Excerpted text>
┄┄┄┄┄┄
The West - the Paria River


The western section of the national monument contains most of the Grand Staircase, a series of uplifted sandstone cliffs stretching in order of increasing age between Bryce Canyon and the Grand Canyon. Cutting through the cliffs is one of the two major canyon systems; that formed by the Paria River and its many tributaries. The main access to the upper reaches of the river is by the 50-mile Cottonwood Canyon Road running between Cannonville and US 89; this is a bumpy gravel track that is often impassable after rains. However, the most visited section is towards the south, near the Arizona stateline - the Paria River narrows, the Buckskin Gulch slot canyon and the eroded features of Coyote Buttes and the Wave. These are accessed by a side road off US 89, while to the north of this highway are several other roads that allow for relatively easy access to some parts of the monument, including the Paria ghost town and movie set.
┄┄┄┄┄┄
Provided material>
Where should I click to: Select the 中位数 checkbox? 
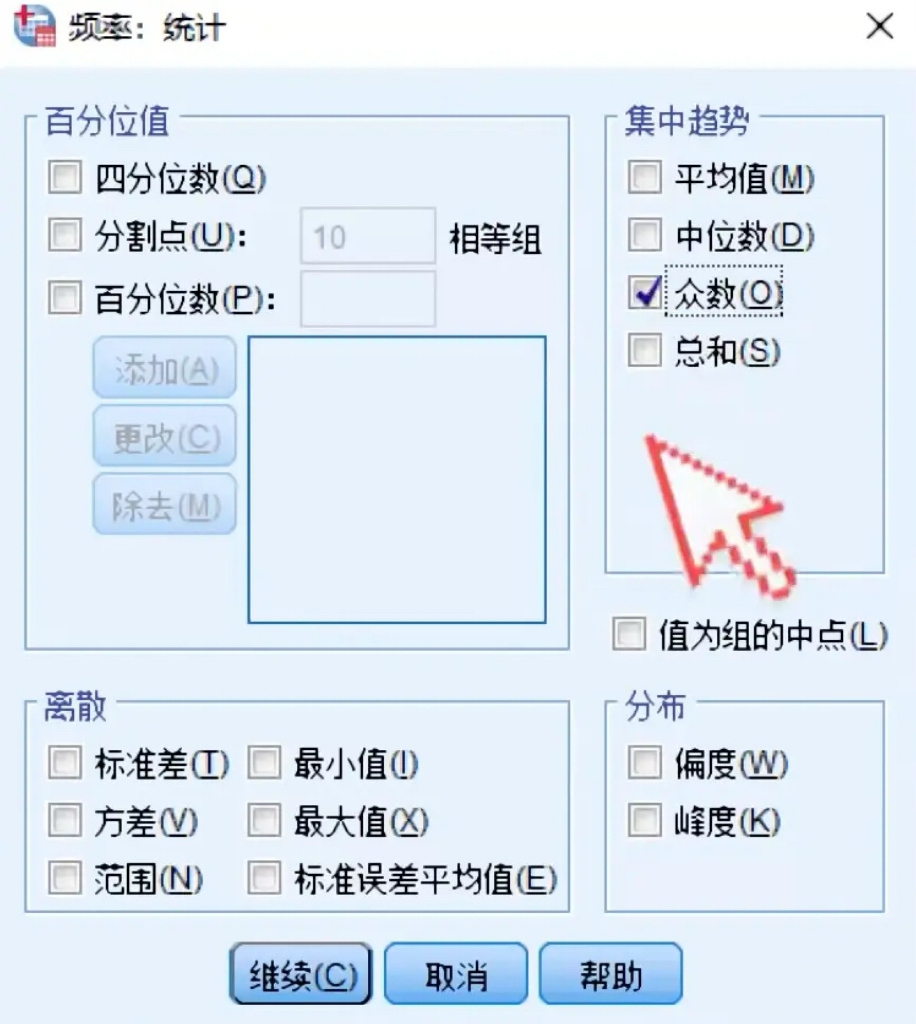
┄┄┄┄┄┄
Directive>
Answer these from the Paria River text:
(a) Between which two places does the Grand Staircase stretch?
(b) How long is the Cottonwood Canyon Road?
(c) What ghost town can be reached by roads north of US 89?

Task output>
(a) Bryce Canyon and the Grand Canyon
(b) 50 miles
(c) The Paria ghost town